Soil, Wastewater, Air

Twenty years ago, numerous researchers turned to well-known sulfide precipitation agents as Wet Flue Gas Desulfurization WFGD additives for the control of trace amounts of mercury from the stacks of coal-fired power plants.

Many different sulfides were used, and are still used – whether they are inorganic, poly- or organic. Most are sufficient in providing mercury control in FGD systems such that the majority of customers, who were asked to meet an emissions limit of ~1 ppb due to the Mercury and Air Toxics Standard MATS rule, could meet the target.

The idea for MSA was spawned in 2018, when we read a technical paper titled “Effective Removal of Selenite and Selenate Ions from Aqueous Solution by Barite”. This initial impetus led to the ultimate issue of our US Patent 11,319,233.

The adoption of MSA within the WFGD industry has been slowed, unfortunately, by an undue focus on what turned out to be the wrong operating characteristic – MSA molar ratio. Get the right molar ratio, we thought, and all would be well. The initial full-scale test run in 2019 which showed a ~50% phase partitioning of selenium from the aqueous phase to the solid phase, could not be repeated. Yet, we learned that under certain conditions, not only can mercury be phase-partitioned to the solid phase within the FGD, but the aqueous selenium can also be phase-partitioned to the solid phase, certainly by the time the wastewater is about to be discharged at the plant boundary. The journey from Absorber bleed slurry to secondary clarifier outlet leads to substantial selenium reductions, and more than is possible without MSA. There are logical reasons for this.

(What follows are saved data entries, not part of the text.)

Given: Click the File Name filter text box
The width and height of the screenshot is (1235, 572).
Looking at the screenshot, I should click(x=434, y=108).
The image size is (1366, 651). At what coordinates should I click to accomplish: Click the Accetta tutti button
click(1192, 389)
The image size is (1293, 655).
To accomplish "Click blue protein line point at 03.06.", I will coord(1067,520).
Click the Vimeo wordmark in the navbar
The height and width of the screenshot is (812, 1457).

We feel MSA is a unique sulfide. It falls within the realm of chemical intermediary, helping to keep its price low. It is an inorganic sulfide, not a poly-sulfide or an organic sulfide of ever higher molecular weight, with the concomitant increasing chemical costs. In addition, MSA is delivered as a solid, and can be added as a solid (soil), or it can be slurried (WFGD) and pumped.

We continue to develop our selenium ion immobilization pathway, as a way to minimize, or eliminate, the need for a bioreactor (WFGD systems) or provide a lower cost sulfide (wastewater and soil). We know Se can be incorporated into the Barite lattice due to the strong crystal stability of the Ba-SeO3-SeO4-SO4 for Se immobilization. This is confirmed by the full-scale WFGD testing that has been completed between 2019 and 2022. We will continue to optimize selenium immobilization.

Currently, MSA is being considered in a number of soil remediation projects where its full scale efficacy can be properly evaluated, but initial testing appears promising. Bench scale testing shows metals and the metalloid Arsenic can be effectively stabilized. Work continues on improving conditions for selenium precipitation.